Many of those who trained in ballet were required to watch videos of these ballets that were created more than 100 years ago. So, to see these historical pieces performed live on stage was an absolute treat and testament of Director Iain Webb and Assistant Director Margaret Barbieri’s devotion of keeping ballet history alive.

Fokine’s “Les Sylphides,” set to music by Frédéric Chopin, is one of the most iconic ballets that epitomize classical ballet. The stage is filled with fairies (sylphs) in long, fluffy white tutus who create different vignettes on stage while the principal couple and soloists dance. The piece requires the dancers to remain en pointe the majority of the time and travel by pas de bourrée couru.

Kate Honea performed many jumps in the waltz including grand jetés and jeté entrelacés intermixed with balancés. Danielle Brown performed multiple relevés in arabesque and a multiple attitude turn sequence in the mazurka. Victoria Hulland’s solo in the prelude included many slow and controlled movements.

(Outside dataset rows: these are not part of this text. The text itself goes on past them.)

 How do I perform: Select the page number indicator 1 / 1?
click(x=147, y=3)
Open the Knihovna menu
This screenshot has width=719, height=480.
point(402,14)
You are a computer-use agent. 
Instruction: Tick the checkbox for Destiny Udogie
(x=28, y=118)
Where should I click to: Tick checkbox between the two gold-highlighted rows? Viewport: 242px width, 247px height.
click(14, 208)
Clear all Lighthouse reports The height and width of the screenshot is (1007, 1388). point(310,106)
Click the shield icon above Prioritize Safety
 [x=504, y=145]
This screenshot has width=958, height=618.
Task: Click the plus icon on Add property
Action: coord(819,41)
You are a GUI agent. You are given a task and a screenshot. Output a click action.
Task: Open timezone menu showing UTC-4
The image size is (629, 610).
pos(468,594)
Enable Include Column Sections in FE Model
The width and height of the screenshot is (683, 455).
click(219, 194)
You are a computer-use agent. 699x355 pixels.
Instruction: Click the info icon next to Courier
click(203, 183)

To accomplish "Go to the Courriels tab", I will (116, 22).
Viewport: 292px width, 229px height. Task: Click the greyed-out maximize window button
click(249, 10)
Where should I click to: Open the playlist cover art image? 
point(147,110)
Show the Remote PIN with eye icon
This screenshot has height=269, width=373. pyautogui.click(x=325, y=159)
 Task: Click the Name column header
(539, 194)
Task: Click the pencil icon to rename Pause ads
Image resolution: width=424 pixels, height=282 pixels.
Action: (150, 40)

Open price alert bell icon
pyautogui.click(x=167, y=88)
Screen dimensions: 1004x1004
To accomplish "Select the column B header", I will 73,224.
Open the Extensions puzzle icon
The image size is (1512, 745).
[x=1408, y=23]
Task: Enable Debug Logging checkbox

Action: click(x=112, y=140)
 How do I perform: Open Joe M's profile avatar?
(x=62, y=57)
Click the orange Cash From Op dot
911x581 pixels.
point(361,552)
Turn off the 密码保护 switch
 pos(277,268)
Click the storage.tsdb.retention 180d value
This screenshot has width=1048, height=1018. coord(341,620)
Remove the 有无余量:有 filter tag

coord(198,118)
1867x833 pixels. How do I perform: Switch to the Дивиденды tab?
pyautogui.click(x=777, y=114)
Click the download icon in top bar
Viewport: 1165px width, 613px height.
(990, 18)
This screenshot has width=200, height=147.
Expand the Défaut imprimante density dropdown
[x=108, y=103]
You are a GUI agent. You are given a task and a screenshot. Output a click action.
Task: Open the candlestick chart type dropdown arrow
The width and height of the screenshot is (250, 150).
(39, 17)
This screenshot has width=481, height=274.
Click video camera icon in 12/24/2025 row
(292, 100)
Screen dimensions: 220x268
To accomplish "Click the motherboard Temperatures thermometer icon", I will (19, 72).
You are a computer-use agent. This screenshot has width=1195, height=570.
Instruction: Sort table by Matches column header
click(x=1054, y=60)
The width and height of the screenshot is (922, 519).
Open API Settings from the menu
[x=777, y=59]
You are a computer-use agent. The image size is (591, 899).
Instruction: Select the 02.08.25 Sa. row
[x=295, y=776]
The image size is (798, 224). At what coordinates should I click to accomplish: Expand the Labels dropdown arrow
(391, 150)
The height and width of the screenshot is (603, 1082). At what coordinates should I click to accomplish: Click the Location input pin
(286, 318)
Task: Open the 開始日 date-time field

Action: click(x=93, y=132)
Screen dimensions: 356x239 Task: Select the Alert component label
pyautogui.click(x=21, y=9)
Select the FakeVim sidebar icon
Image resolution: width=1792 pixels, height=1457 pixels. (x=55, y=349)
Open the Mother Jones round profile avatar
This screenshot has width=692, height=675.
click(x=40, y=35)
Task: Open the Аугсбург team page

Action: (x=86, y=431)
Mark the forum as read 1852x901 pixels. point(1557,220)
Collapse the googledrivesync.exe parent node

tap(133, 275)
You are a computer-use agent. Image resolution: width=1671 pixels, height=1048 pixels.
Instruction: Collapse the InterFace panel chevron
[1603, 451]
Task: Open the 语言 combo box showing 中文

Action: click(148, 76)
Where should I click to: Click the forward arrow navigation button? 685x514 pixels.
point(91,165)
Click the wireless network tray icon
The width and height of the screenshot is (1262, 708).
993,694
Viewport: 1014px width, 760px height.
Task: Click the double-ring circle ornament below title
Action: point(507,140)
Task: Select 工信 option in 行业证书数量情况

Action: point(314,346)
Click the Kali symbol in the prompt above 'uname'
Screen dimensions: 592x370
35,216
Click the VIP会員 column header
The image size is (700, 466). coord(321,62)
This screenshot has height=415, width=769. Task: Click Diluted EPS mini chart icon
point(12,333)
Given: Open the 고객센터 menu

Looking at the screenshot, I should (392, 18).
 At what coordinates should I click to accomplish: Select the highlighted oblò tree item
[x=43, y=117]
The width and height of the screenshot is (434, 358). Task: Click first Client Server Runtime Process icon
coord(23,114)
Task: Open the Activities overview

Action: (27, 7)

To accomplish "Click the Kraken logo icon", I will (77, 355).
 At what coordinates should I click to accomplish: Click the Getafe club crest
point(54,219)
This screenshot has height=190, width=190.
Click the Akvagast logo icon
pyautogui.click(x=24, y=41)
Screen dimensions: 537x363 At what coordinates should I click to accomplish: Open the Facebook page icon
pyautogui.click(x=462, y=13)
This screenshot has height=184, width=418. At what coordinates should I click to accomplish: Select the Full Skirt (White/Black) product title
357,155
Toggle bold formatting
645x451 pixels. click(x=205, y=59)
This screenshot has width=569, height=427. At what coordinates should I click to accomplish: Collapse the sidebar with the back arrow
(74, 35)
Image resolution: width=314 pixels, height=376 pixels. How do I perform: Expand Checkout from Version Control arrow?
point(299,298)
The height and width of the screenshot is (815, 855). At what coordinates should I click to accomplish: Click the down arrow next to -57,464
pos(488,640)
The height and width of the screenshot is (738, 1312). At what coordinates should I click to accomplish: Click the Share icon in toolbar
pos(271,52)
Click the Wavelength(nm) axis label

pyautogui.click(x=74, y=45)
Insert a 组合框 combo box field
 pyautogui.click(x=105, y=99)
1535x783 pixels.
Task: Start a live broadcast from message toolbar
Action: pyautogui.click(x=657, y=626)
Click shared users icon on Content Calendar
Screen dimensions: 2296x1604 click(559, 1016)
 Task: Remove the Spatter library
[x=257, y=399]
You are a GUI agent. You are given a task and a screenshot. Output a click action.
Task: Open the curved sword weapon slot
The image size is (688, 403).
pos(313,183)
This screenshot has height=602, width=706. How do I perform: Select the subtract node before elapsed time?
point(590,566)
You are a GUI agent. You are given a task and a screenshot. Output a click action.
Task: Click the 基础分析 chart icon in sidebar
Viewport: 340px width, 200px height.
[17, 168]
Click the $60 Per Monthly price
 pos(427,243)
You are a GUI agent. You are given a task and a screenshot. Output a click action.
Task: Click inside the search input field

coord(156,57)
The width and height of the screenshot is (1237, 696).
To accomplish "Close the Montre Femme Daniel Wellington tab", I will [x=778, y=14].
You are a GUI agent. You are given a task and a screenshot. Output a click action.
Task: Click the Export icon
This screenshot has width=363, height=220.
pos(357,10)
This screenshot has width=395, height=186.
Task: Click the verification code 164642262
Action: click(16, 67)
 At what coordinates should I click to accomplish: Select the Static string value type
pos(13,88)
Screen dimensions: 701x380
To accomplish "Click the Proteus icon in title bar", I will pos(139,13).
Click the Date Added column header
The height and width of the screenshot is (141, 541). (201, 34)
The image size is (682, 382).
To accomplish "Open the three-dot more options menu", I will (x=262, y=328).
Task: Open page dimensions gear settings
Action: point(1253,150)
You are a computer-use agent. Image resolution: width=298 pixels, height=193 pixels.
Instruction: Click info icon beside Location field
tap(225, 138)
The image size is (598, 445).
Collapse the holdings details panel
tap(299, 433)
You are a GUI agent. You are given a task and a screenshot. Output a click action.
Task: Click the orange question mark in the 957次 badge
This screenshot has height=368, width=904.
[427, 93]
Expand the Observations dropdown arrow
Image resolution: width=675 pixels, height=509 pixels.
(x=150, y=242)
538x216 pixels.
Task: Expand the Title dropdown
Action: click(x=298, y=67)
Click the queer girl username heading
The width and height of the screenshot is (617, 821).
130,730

Brown was ethereal in the pas de deux as Ricardo Graziano, the poet, who glided her in the air with multiple lifts that were interchanged with numerous cabrioles.

Graziano was the faun in Nijinsky’s “An Afternoon of a Faun,” which is set to music by Claude Debussy. This piece was short and contained little actual dancing — more a theatrical piece. Graziano, as the faun, becomes enticed by the lead nymph, Amy Wood, who isn’t frightened by the faun as are her fellow nymphs. The movements in this piece had the dancers using flexed hands, walking in plié and contracting from their core.

Fokine’s “Petrushka,” which is set to music by Igor Stravinsky, was a visual delight — the elaborate and colorful sets and costumes only enhanced the dancers’ spectacular dancing and acting. Ricki Bertoni was spot-on as “Petrushka,” the stumbling, awkward, loose-limbed clown puppet. Victoria Brown was a perfect ballerina puppet trailing around David Tlaiye, the Moor puppet, en pointe with her arms outstretched in front like a real doll.

Sarah Monkman and Sara Scherer had sultry pizzazz as the gypsy girls as they shimmied their shoulders and hips. Ellen Overstreet glided with elegance as she led the nursemaids in some traditional Russian character dancing. And Logan Learned and Alex Harrison wowed as stable boys with Learned performing multiple moving leg kicks while in plié and Harrison following him with backward arching jumps.